393 Lecture Notes in Computer Science - Jim Gray

393

Lecture Notes in Computer Science

Edited by G. Goos and J. Hartmanis

60

M. J. Flynn, J. N. Gray, A. K. Jones, K. Lagally H. Opderbeck, G. J. Popek, B. Randell J. H. Saltzer, H. R. Wehle

Operating Systems

An Advanced Course

Edited by R. Bayer, R. M. Graham, and G. Seegm?ller

Springer-Verlag Berlin Heidelberg New York 1978

394

Notes on Data Base Operating Systems Jim Gray

IBM Research Laboratory San Jose, California. 95193

Summer 1977

ACKNOWLEDGMENTS

This paper plagiarizes the work of the large and anonymous army of people working in the field. Because of the state of the field, there are few references to the literature (much of the "literature" is in internal memoranda, private correspondence, program logic manuals and prologues to the source language listings of various systems.)

The section on data management largely reflects the ideas of Don Chamberlin, Ted Codd, Chris Date, Dieter Gawlick, Andy Heller, Frank King, Franco Putzolu, and Bob Taylor. The discussion of views is abstracted from a paper co-authored with Don Chamberlin and Irv Traiger.

The section on data communications stems from conversations with Denny Anderson, Homer Leonard, and Charlie Sanders.

The section on transaction scheduling derives from discussions with Bob Jackson and Thomas Work.

The ideas on distributed transaction management are an amalgam of discussions with Honor Leonard.

Bruce Lindsay motivated the discussion of exception handling.

The presentation of consistency and locking derives from discussions and papers co-authored with Kapali Eswaran, Raymond Lorie, Franco Putzolu and Irving Traiger. Also Ron Obermark (IMS program isolation), Phil Macri (DMS 1100), and Paul Roever clarified many locking issues for me.

The presentation of recovery is co-authored with Paul McJones and John Nauman. Dieter Gawlick made many valuable suggestions. It reflects the ideas of Mike Blasgen, Dar Busa, Ron Obermark, Earl Jenner, Tom Price, Franco Putzolu, Butler Lampson, Howard Sturgis and Steve Weick.

All members of the System R group (IBM Research, San Jose) have contributed materially to this paper.

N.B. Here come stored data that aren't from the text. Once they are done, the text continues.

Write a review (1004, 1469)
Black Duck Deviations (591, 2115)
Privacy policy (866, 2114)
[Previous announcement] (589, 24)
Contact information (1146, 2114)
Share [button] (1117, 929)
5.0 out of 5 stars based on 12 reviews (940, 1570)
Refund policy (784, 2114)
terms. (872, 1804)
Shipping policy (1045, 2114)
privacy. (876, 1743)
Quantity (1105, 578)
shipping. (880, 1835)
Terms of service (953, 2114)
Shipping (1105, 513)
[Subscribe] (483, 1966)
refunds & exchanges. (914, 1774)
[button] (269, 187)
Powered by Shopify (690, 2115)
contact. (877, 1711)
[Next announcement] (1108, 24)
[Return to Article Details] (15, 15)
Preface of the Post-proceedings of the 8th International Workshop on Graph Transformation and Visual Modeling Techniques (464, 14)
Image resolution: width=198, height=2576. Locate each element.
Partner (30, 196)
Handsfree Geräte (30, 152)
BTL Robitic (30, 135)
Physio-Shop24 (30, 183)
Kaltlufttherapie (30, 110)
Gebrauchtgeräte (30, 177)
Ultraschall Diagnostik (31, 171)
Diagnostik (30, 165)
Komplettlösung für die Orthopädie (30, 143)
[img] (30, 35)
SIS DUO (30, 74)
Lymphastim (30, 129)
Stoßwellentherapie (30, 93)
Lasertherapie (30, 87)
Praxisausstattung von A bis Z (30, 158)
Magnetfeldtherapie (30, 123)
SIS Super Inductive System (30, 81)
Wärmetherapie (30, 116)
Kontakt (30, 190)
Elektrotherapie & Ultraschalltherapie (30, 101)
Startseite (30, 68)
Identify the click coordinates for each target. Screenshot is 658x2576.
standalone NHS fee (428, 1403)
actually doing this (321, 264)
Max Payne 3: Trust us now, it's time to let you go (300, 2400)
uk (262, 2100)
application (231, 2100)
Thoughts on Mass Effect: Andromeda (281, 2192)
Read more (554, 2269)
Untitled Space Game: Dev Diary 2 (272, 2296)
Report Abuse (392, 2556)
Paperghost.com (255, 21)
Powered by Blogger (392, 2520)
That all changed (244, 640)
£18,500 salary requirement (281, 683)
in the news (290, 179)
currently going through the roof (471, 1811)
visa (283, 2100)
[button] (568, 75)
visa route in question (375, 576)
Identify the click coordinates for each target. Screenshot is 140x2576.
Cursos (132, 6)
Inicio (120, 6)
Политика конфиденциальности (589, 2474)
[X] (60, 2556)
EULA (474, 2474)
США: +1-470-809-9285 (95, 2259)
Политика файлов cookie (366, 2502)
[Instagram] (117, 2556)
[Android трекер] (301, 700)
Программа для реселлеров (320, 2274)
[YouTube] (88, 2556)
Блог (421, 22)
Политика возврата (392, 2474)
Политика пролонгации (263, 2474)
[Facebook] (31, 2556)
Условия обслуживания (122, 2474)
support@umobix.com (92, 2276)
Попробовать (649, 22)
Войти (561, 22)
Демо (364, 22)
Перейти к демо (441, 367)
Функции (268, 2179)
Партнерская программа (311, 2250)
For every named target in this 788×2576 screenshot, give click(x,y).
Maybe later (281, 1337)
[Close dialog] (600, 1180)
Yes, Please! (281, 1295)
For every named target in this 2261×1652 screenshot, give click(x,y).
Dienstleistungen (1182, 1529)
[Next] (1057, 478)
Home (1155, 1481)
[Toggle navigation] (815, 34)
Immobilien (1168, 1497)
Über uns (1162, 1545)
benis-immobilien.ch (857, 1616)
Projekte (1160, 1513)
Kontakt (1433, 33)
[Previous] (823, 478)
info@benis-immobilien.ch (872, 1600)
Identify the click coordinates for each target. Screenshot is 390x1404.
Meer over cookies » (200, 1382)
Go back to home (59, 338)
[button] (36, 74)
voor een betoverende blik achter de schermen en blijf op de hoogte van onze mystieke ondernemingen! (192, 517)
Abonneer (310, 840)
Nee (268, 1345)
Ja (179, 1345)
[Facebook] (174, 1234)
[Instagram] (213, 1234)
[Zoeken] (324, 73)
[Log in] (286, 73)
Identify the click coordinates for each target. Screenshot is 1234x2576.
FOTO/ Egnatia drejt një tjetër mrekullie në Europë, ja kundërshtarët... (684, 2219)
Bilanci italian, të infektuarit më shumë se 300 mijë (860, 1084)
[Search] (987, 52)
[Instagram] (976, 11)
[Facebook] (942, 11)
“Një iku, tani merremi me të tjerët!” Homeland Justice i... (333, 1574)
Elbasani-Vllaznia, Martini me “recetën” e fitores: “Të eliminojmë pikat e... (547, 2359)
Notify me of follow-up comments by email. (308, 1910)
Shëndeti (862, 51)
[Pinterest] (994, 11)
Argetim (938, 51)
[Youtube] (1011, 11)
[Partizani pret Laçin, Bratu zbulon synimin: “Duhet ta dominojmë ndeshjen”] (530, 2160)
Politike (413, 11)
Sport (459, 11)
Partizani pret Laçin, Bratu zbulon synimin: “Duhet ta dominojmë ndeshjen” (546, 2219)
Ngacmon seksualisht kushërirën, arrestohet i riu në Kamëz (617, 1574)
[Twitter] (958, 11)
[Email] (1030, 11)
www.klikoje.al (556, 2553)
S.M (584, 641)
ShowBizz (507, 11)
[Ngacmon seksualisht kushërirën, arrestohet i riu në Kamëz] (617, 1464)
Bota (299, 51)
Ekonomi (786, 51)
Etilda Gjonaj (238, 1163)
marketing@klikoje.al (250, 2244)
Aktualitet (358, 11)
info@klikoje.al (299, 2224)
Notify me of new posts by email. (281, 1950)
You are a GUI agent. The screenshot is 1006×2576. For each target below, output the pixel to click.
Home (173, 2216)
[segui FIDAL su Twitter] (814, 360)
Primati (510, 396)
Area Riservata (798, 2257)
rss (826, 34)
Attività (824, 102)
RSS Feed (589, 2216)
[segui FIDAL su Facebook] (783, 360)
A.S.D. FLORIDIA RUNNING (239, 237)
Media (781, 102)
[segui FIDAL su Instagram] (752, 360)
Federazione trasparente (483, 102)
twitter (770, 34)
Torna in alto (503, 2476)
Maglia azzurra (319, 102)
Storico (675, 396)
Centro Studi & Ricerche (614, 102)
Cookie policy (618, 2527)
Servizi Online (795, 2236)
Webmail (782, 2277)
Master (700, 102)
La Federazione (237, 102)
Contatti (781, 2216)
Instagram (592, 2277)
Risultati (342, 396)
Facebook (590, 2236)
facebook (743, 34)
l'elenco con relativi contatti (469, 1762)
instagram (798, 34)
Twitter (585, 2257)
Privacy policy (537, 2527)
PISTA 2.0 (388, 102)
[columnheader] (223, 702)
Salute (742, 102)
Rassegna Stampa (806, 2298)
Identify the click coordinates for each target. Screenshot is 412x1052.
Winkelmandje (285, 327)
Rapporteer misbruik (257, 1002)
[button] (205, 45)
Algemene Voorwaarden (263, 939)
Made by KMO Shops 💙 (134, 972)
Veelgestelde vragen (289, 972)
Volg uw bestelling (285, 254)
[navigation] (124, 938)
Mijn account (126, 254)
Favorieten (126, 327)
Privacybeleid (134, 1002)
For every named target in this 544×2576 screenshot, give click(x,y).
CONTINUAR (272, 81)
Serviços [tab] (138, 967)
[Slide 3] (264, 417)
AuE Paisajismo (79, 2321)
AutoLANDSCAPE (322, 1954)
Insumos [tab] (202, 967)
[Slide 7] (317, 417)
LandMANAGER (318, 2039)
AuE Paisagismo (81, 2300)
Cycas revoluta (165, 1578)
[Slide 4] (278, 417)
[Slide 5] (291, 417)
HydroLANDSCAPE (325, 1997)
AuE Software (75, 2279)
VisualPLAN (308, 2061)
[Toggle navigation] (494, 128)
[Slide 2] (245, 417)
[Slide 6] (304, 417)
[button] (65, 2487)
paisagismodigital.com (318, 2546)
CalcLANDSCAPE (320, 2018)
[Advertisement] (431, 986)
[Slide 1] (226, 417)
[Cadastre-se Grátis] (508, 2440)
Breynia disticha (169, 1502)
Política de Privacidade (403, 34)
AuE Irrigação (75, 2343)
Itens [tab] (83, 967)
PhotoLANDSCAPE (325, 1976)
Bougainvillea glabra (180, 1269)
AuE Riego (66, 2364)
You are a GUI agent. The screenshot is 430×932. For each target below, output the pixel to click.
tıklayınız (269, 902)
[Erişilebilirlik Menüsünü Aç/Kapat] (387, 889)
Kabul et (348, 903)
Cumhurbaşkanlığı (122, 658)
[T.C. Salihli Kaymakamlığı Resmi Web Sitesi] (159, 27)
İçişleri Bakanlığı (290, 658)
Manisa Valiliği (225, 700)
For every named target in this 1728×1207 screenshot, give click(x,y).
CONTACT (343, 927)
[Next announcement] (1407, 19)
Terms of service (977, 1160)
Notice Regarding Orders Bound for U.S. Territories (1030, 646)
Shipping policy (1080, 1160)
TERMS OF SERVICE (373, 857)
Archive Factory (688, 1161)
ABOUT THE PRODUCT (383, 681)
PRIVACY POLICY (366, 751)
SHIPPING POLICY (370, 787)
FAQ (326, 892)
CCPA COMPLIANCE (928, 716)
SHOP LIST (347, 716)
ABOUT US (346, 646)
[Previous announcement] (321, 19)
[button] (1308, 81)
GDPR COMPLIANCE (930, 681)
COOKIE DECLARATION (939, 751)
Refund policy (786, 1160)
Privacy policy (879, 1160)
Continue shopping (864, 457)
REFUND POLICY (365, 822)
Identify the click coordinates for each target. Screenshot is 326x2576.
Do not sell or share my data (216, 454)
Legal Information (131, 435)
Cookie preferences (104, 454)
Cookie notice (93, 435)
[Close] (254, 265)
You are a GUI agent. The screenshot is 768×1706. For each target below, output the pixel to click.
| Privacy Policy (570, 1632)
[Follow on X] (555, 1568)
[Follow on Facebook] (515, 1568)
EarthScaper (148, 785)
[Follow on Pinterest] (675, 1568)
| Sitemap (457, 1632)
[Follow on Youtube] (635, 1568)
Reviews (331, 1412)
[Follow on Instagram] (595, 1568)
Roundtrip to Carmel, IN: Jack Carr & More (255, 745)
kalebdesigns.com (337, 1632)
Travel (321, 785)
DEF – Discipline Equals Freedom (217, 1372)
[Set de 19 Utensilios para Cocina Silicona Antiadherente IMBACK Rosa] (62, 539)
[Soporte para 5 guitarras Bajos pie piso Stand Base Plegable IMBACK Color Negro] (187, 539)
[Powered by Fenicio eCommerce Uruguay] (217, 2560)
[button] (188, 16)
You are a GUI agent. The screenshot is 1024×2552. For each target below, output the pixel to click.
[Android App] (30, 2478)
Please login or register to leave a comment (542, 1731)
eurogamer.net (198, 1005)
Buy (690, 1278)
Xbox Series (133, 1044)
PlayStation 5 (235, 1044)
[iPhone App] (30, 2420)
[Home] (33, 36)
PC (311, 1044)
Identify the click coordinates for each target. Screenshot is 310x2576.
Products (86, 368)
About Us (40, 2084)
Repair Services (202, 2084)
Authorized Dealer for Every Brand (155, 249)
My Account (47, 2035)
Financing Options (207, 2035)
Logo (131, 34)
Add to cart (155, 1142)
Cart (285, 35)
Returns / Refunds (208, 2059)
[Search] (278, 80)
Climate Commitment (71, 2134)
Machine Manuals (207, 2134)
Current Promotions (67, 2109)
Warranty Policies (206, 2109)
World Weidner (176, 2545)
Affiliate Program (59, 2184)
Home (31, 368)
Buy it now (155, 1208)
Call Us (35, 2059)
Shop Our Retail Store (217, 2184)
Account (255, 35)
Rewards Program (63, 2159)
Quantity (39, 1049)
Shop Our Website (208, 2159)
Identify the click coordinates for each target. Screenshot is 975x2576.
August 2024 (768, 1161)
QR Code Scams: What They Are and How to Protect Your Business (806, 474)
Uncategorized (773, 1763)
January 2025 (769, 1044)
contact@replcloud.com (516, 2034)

I am indebted to Mike Blasgen, Dieter Gawlick, especially to John Nauman, each of whom made many constructive suggestions about earlier drafts of these notes.

If you feel your ideas or work are inadequately plagiarized, please annotate this manuscript and return it to me.

395

1. INTRODUCTION

Most large institutions have now heavily invested in a data base system. In general they have automated such clerical tasks as inventory control, order entry, or billing. These systems often support a worldwide network of hundreds of terminals. Their purpose is to reliably store and retrieve large quantities of data. The life of many institutions is critically dependent on such systems, when the system is down the corporation has amnesia.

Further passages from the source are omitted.